A system model is a conceptual model describing a procedure for linking Activity datasets to form Product systems, or more generally for transforming a Supply-use table to a Direct requirements table.
The system model serves as the methodological framework that governs how individual activity data are connected and compiled into a complete product system for Life Cycle Assessment. It establishes the rules and procedures for handling multi-output processes, determining which activities to include in a product system, and how to trace supply chains through the economy.
In practical terms, a system model defines the logic used to transform economic data tables into usable LCA models. When working with Supply-use tables, which represent the flows of products between different economic activities, the system model prescribes how these tables should be mathematically transformed into a Direct requirements table. This transformation creates a linear model where each column represents a complete, interlinked product system specification.
The choice of system model has profound implications for LCA results. Different system models embody different assumptions about causality, market dynamics, and how changes in demand propagate through supply chains.

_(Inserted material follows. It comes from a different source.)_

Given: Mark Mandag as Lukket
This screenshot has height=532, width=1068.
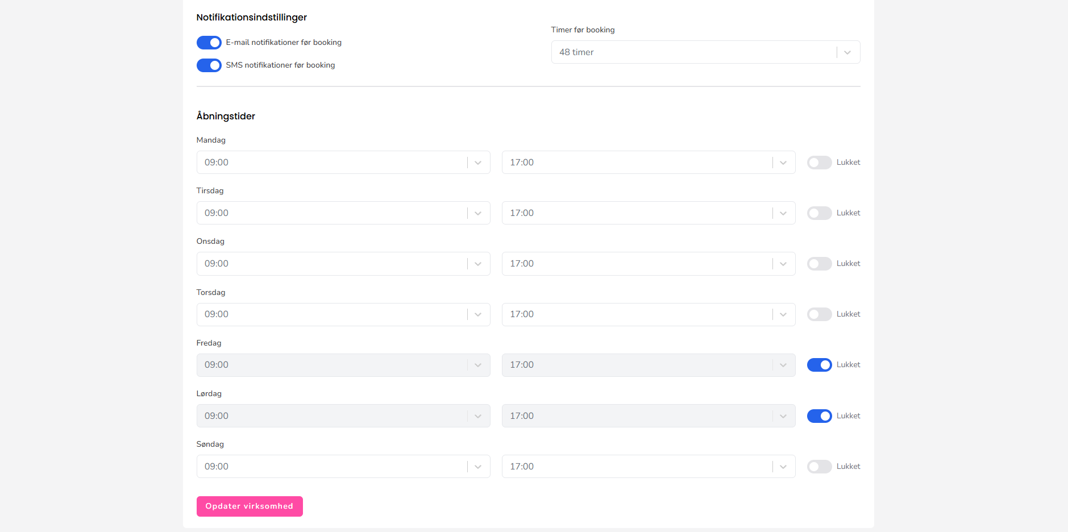Looking at the screenshot, I should [819, 163].
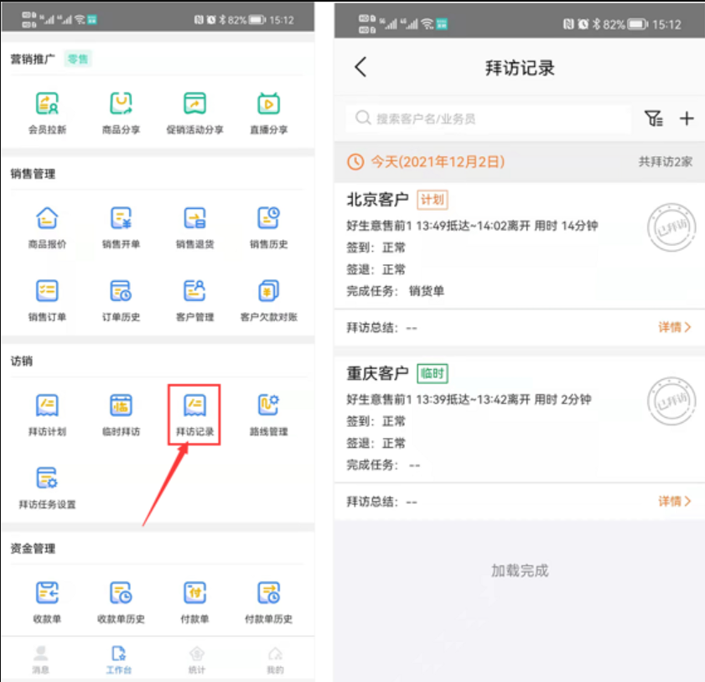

The two principal approaches are attributional modelling, which uses normative rules to partition shared processes according to allocation principles, and consequential modelling, which seeks to identify the actual physical and economic consequences of changes in demand.
In input-output economics, the concept of a system model is referred to by several synonymous terms: technology model, technology assumption, or technology construct. These terms all describe the same fundamental concept of how to mathematically represent the relationships between inputs and outputs across an economic system.